With little room for the ECB to cut interest rates further from a record low 0.25 percent, Weidmann called in the interview, which MNI said was conducted on Friday, for a debate about the effectiveness of other policy tools.
“The unconventional measures under consideration are largely uncharted territory. This means that we need a discussion about their effectiveness and also about their costs and side-effects,” he said.
The Bundesbank represents the 18-member euro zone’s biggest economy, Germany, and its president’s words carry weight in the debate over what the ECB should do as traditional tools such as changing borrowing costs lose their force.
He cited limits under the ECB’s mandate on funding euro zone governments, which a pending German constitutional court ruling on the legality of its Outright Monetary Transactions (OMT) bond purchase programme is expected to underline.
“This does not mean that a QE programme is generally out of the question.
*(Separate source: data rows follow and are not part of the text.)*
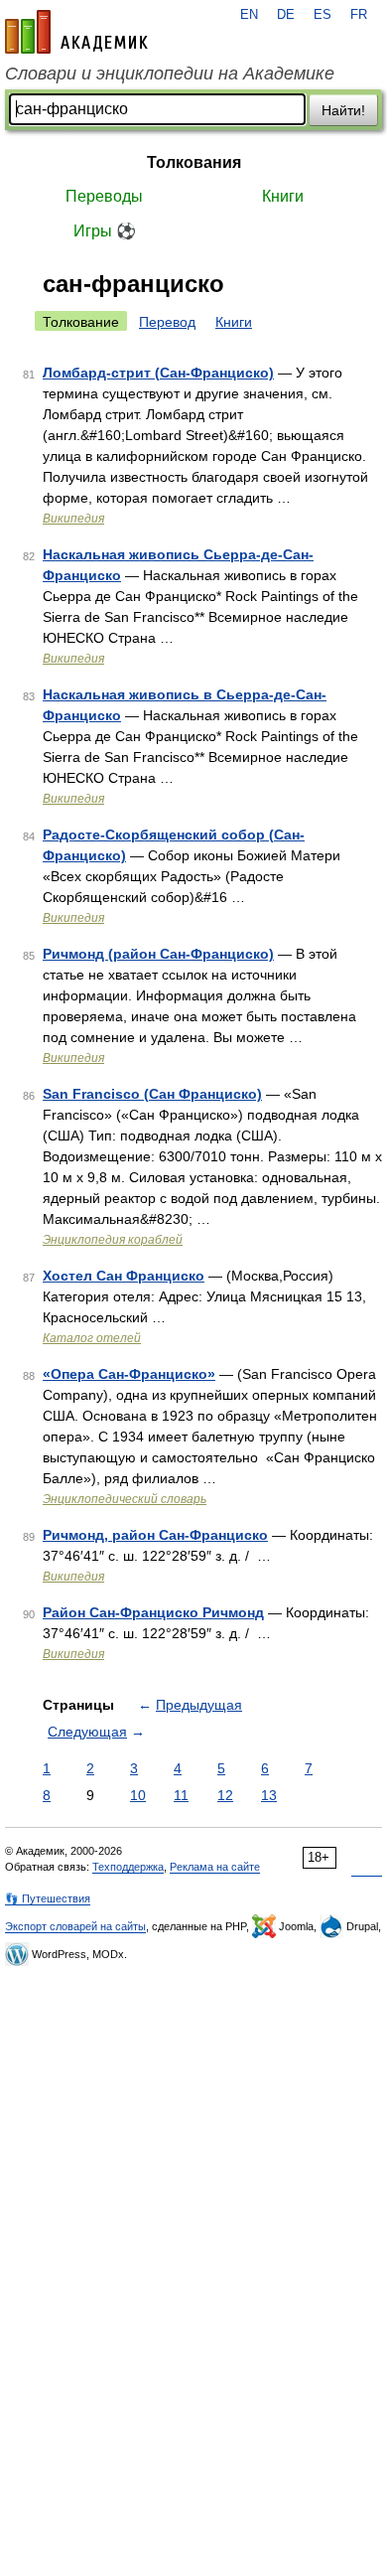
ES (322, 15)
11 (181, 1795)
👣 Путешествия (47, 1898)
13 (269, 1795)
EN (249, 15)
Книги (283, 196)
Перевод (167, 322)
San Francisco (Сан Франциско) (152, 1094)
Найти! (343, 110)
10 (138, 1795)
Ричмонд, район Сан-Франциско (155, 1535)
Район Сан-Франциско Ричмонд (153, 1612)
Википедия (73, 519)
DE (286, 15)
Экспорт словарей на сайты (75, 1926)
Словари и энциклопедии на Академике (169, 73)
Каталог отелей (92, 1338)
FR (358, 15)
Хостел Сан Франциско (123, 1276)
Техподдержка (128, 1867)
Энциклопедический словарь (124, 1499)
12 (225, 1795)
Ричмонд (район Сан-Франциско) (158, 954)
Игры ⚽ (104, 231)
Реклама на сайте (215, 1867)
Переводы (104, 196)
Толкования (194, 162)
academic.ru (76, 32)
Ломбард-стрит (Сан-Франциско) (158, 372)
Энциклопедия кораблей (113, 1240)
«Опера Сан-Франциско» (129, 1374)
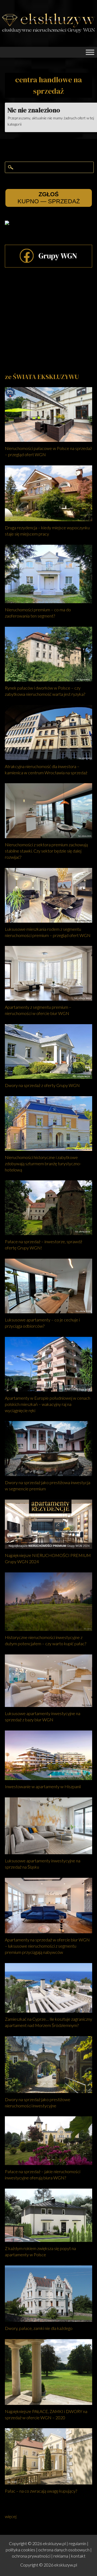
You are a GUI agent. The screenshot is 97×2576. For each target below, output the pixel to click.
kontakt (78, 2555)
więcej (10, 2516)
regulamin (77, 2543)
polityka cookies (20, 2549)
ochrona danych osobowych (63, 2549)
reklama (60, 2555)
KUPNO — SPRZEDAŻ (49, 198)
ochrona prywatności (31, 2555)
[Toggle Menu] (90, 52)
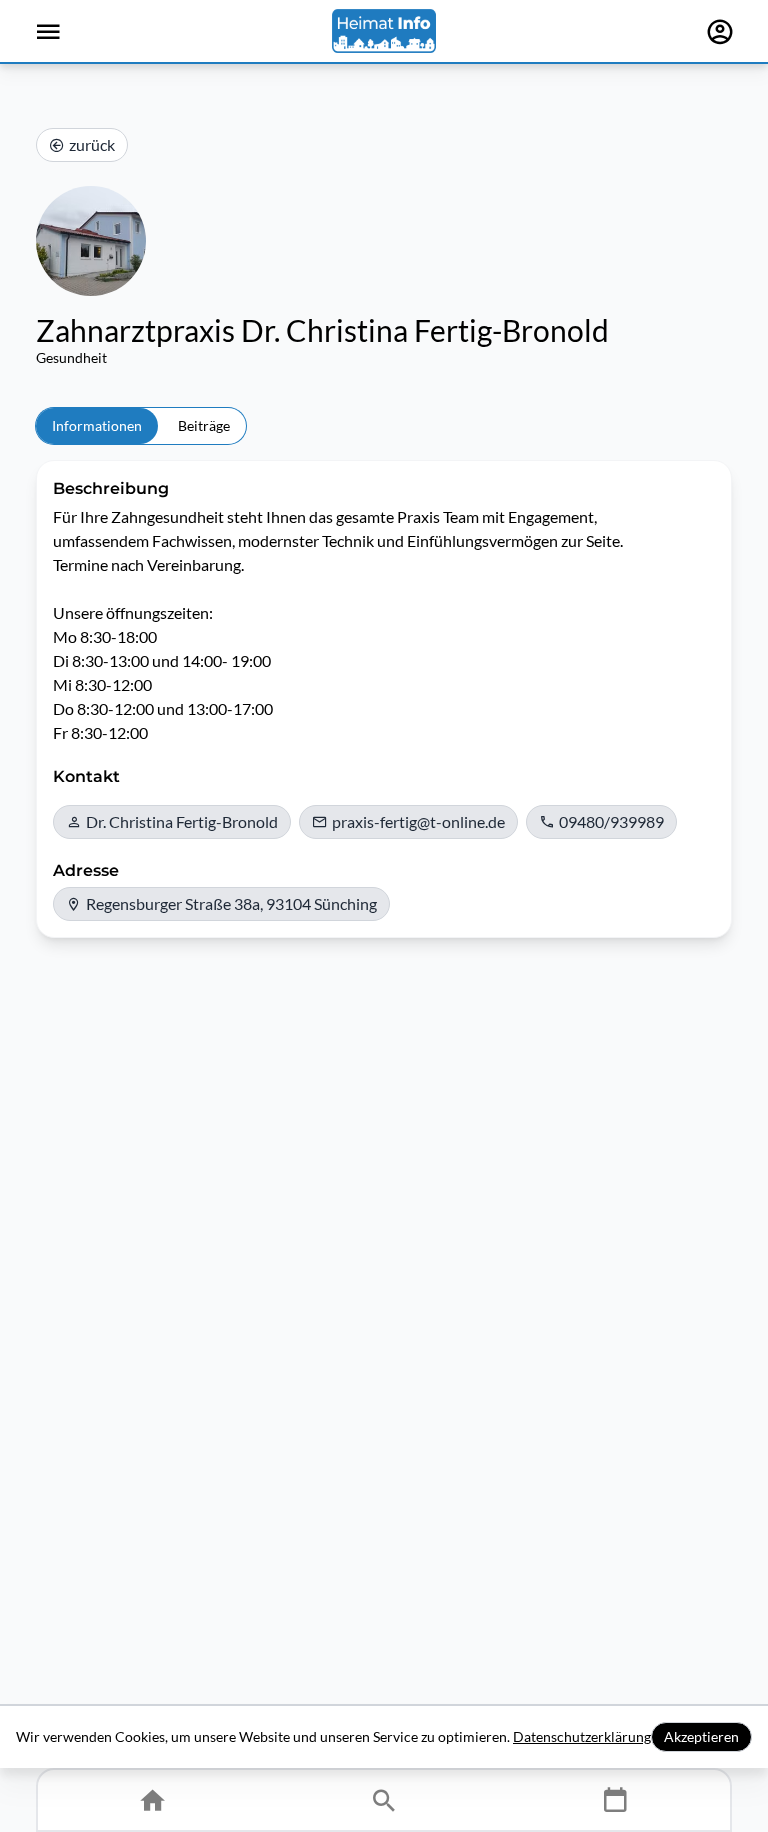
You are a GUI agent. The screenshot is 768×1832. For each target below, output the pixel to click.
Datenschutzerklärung (582, 1736)
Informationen (97, 425)
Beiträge (204, 425)
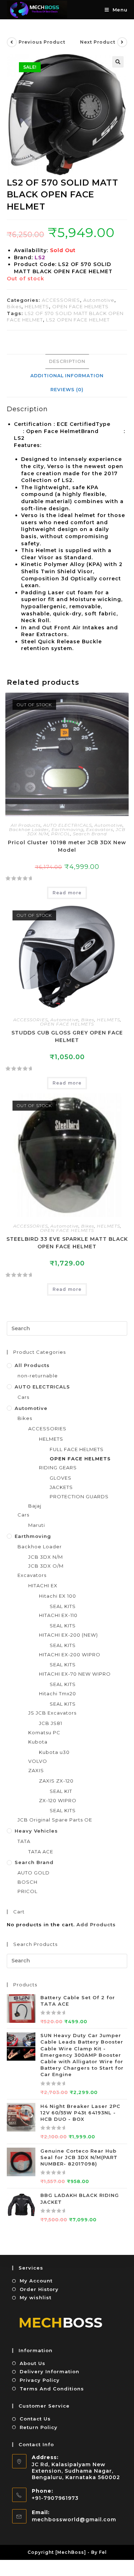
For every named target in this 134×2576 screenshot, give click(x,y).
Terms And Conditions (52, 2388)
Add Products (96, 1924)
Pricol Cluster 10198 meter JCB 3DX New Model (67, 846)
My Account (36, 2281)
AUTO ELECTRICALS (67, 825)
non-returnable (38, 1375)
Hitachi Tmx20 (57, 1693)
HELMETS (37, 306)
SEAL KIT (61, 1791)
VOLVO (37, 1761)
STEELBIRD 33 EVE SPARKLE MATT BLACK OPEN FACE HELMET (67, 1243)
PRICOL (60, 833)
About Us (32, 2363)
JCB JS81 (50, 1723)
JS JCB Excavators (52, 1713)
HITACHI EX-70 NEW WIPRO (75, 1674)
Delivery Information (49, 2371)
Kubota (38, 1742)
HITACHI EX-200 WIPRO (69, 1654)
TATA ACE (40, 1851)
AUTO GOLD (34, 1873)
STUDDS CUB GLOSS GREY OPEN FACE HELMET (67, 1036)
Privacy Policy (40, 2380)
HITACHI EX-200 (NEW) (68, 1635)
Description (67, 361)
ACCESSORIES (61, 300)
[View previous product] (12, 42)
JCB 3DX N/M (45, 1557)
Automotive (98, 300)
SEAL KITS (63, 1606)
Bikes (14, 306)
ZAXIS (36, 1770)
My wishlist (35, 2297)
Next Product (97, 42)
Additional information (67, 375)
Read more (67, 892)
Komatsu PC (44, 1732)
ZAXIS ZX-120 (56, 1781)
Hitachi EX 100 (57, 1596)
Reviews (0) (67, 389)
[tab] (67, 361)
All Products (26, 825)
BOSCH (28, 1882)
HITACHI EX (43, 1585)
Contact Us (35, 2419)
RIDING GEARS (58, 1467)
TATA (24, 1841)
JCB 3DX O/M (46, 1566)
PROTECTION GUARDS (79, 1496)
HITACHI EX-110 (58, 1615)
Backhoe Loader (29, 829)
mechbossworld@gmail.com (74, 2519)
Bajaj (34, 1506)
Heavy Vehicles (36, 1831)
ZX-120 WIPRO (57, 1800)
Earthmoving (67, 829)
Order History (39, 2289)
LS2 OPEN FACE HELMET (78, 320)
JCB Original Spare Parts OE (55, 1820)
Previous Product (42, 42)
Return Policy (39, 2427)
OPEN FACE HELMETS (80, 306)
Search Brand (90, 833)
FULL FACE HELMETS (77, 1449)
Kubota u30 (54, 1752)
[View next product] (122, 42)
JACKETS (61, 1487)
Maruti (36, 1525)
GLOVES (60, 1478)
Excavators (99, 829)
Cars (23, 1397)
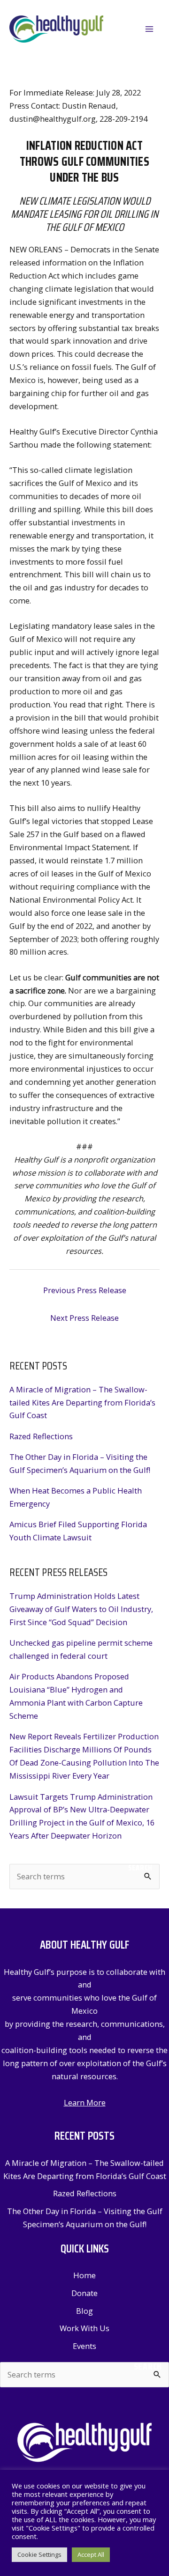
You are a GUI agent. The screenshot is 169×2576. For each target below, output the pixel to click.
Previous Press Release (84, 1290)
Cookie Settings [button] (39, 2554)
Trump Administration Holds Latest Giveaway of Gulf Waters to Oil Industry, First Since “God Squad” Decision (81, 1608)
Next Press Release (84, 1317)
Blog (84, 2310)
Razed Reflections (41, 1436)
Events (84, 2345)
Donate (84, 2293)
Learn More (85, 2102)
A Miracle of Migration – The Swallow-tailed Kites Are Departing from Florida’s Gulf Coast (82, 1402)
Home (84, 2275)
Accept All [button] (90, 2554)
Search (140, 1867)
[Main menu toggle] (149, 29)
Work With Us (84, 2328)
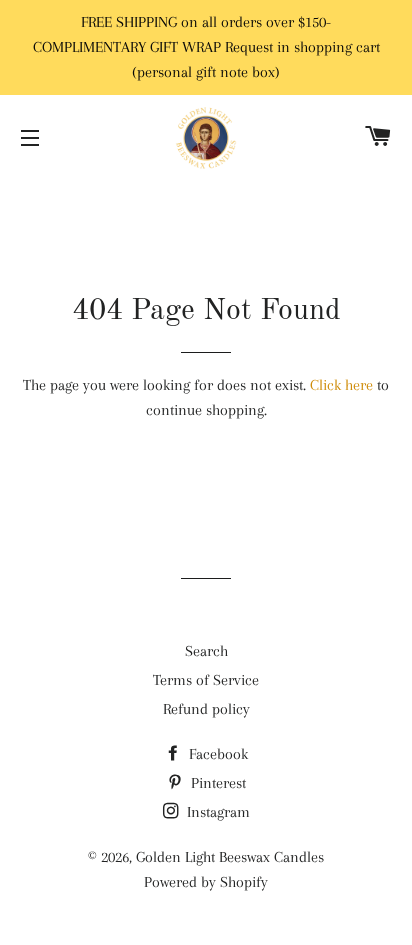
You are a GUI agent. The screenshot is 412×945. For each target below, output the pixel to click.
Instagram (216, 812)
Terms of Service (206, 680)
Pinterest (216, 783)
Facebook (216, 754)
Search (206, 651)
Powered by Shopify (206, 882)
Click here (341, 385)
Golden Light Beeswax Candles (230, 857)
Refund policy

But we have to ensure that the prohibition of monetary financing is respected,” Weidmann said.
“We need to discuss this and ideally achieve a common view.”
Quantitative easing, or QE, is when a central bank buys loans or other assets from banks. It would represent a radical departure for the ECB, which has so far, not least because of resistance from Germany, refused to take such a step.
Weidmann has been one of the chief opponents of such a move and his change of tack signals a possible future shift in the ECB’s stance, just at the time that the U.S. Federal Reserve is paring back its own programme of asset buying.
The ECB cut its benchmark interest rate to a record low of 0.25 percent in November and has said it will keep rates at this level or lower well into the recovery and even if inflation begins to pick up to absorb a large degree of unused capacity.
The central bank has started to pay closer attention to the euro exchange rate and its impact on the outlook for inflation, and Weidmann said a negative deposit rate could be a way to address the impact from a strengthening currency.
“If you wanted to counter the consequences of a strong appreciation of the euro for the inflation outlook, negative rates would, however, appear to be a more appropriate measure than others,” he said. “But we are talking about hypothetical scenarios here and not about imminent decisions.”
A negative deposit rate would mean that banks have to pay to park their funds at the ECB overnight. The impact such a step would have to improve bank lending to companies and households is “debatable”, Weidmann said.
Weidmann’s predecessor Axel Weber resigned in 2011 in protest at the ECB’s first government bond purchase programme at the height of the euro zone debt crisis and Weidmann was the only Governing Council member to vote against the OMT in 2012.
The Bundesbank is concerned about overstretching the ECB’s mandate of preserving price stability and venturing too far into the realm of financing governments by buying sovereign debt, something that it is banned from doing under EU law.
“It should be clear that my personal assessment will be a strict one. Buying not just peripheral bonds but German and French ones as well does not automatically solve the problem of monetary financing,” Weidmann said.
“One key aspect we need to consider is that of the redistribution of risks between member states.
“This issue persists even when buying bonds according to the capital key of the ECB because of the different risks of the respective sovereigns,” he said. “Ultimately, the risk to taxpayers would be tantamount to that of a euro bond issue.”
The capital key is the proportion of the ECB’s total capital paid in by member countries, of which Germany’s share is the largest at about 27 percent.
The Bundesbank has long opposed the pooling of liabilities, for example through jointly-issued bonds in the euro zone, without closer fiscal integration including common control over member states’ budgets.